Sabda Rasullah SAW itu menegaskan jika hidup seorang muslim sangat bernilai, baik bernilai bagi orang lain maupun untuk dirinya, baik di dunia maupun di akherat. Dalam sebuah hadits, dikisahkan, ada dua orang sahabat yang suka melakukan kebaikan.

Hingga suatu saat, salah satu dari kedua gugur di medan pertempuran dalam keadaan syahid (orang yang meninggal dalam membela agama Islam). Satu minggu setelah kematian, kawannya meninggal dunia, bukan akibat perang di medan laga. Atas peristiwa itu, para sahabat Nabi SAW memperbandingkan antara dua orang sahabat itu ketika hidup di dunia.

Siapakah yang lebih tinggi kedudukannya di sisi Allah SWT setelah keduanya meninggal dunia? Apakah yang meninggal di medan pertempuran (mati syahid)? Atau yang meninggal seminggu sesudah kawannya itu?

Saat itu, mayoritas sahabat berpendapat, yang mati syahid di medan perang menempatkan posisi yang lebih tinggi kedudukannya di sisi Allah SWT, dibandingkan dengan kawannya yang meninggal bukan di medan pertempuran.

Kemudian Rasulullah SAW bersabda, “Berapa banyak sujud yang telah ia lakukan sepeninggal sahabatnya itu? Berapa banyak kebaikan yang telah ia lakukan selama satu minggu? Sementara sahabatnya telah terlebih dulu meninggal, maka terputuslah amalnya. Sedangkan temannya itu masih hidup selama satu minggu.”

Dalam sebuah hadits Nabi Muhammad SAW bersabda kepada Tsauban, “Wahai Tsauban, perbanyaklah sujud, karena tidaklah engkau sujud satu kali sujud karena Allah SWT, melainkan satu derajatmu ditinggikan di sisi Allah SWT.”

Dalam hadits Rasulullah SAW yang lain dijelaskan, adanya amalan yang lebih mulia daripada jihad di medan perang. Nabi SAW bersabda, “Tidakkah kalian ingin aku beritahu sesuatu yang lebih mulia daripada jihad di medan perang? Kalian membunuh atau kalian terbunuh. Dan, lebih mulia daripada bersedekah emas dan perak? Lalu sahabat bertanya, amalan apakah itu wahai Rasulullah SAW? Beliau menjawab, “Dzikrullah (mengingat dan menyebut nama Allah SWT).”

Hadits ini dapat dipahami bahwa dengan mengingat Allah SWT, maka otomatis amalan lainnya akan menyertai. Dengan mengingat Allah SWT, maka jihad di medan perang akan terasa mudah dan sedekah pun terasa ringan. Sebab, pangkal perbuatan mulia itu berasal dari dzikrullah.

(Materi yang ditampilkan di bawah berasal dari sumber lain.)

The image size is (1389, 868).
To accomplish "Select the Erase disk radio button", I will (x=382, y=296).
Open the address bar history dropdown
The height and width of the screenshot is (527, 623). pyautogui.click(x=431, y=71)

Di hadits lain, Abu Bakar RA pernah mendengar saat Nabi Muhammad SAW ditanya oleh seorang sahabat, “Wahai Rasulullah, di antara orang-orang yang melaksanakan shalat, siapakah yang paling mulia? Rasulullah SAW menjawab, orang yang paling banyak dzikirnya.

Sahabat kembali bertanya, ”Di antara orang-orang yang gugur di medan perang, siapakah yang paling mulia? Beliau menjawab, yang paling banyak dzikirnya. Sahabat kembali bertanya, “Di antara orang-orang yang bersedekah siapakah yang paling mulia? Beliau menjawab, yang paling banyak dzikirnya.”

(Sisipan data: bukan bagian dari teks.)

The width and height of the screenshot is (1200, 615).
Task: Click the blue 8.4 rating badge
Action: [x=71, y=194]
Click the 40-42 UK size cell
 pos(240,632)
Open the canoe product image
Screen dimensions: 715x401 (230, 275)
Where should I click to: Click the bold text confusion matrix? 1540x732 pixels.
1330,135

Semua jenis ibadah yang disebutkan itu, Rasulullah mengatakan, yang paling mulia di antara yang melakukan ibadah tersebut adalah yang paling banyak dzikir kepada Allah SWT. Lalu Abu Bakar As-Shiddiq RA berkata, “Orang yang banyak berdzikir telah membawa seluruh pahala kebaikan.”

Penjelasan itu menegaskan jika kehidupan seorang muslim akan bernilai sangat tinggi di sisi Allah SWT, bila dimanfaatkan untuk menambah pahala kebaikannya. Maka dari itu, hendaklah seorang muslim tidak berangan-angan dengan kematian.

Seperti sabda Rasulullah SAW, “Seandainya kalian mengetahui besok hari kiamat, sementara salah seorang di antara kalian sedang memegang biji kurma, bila masih sempat menanamnya sebelum kiamat, hendaklah menanamnya.”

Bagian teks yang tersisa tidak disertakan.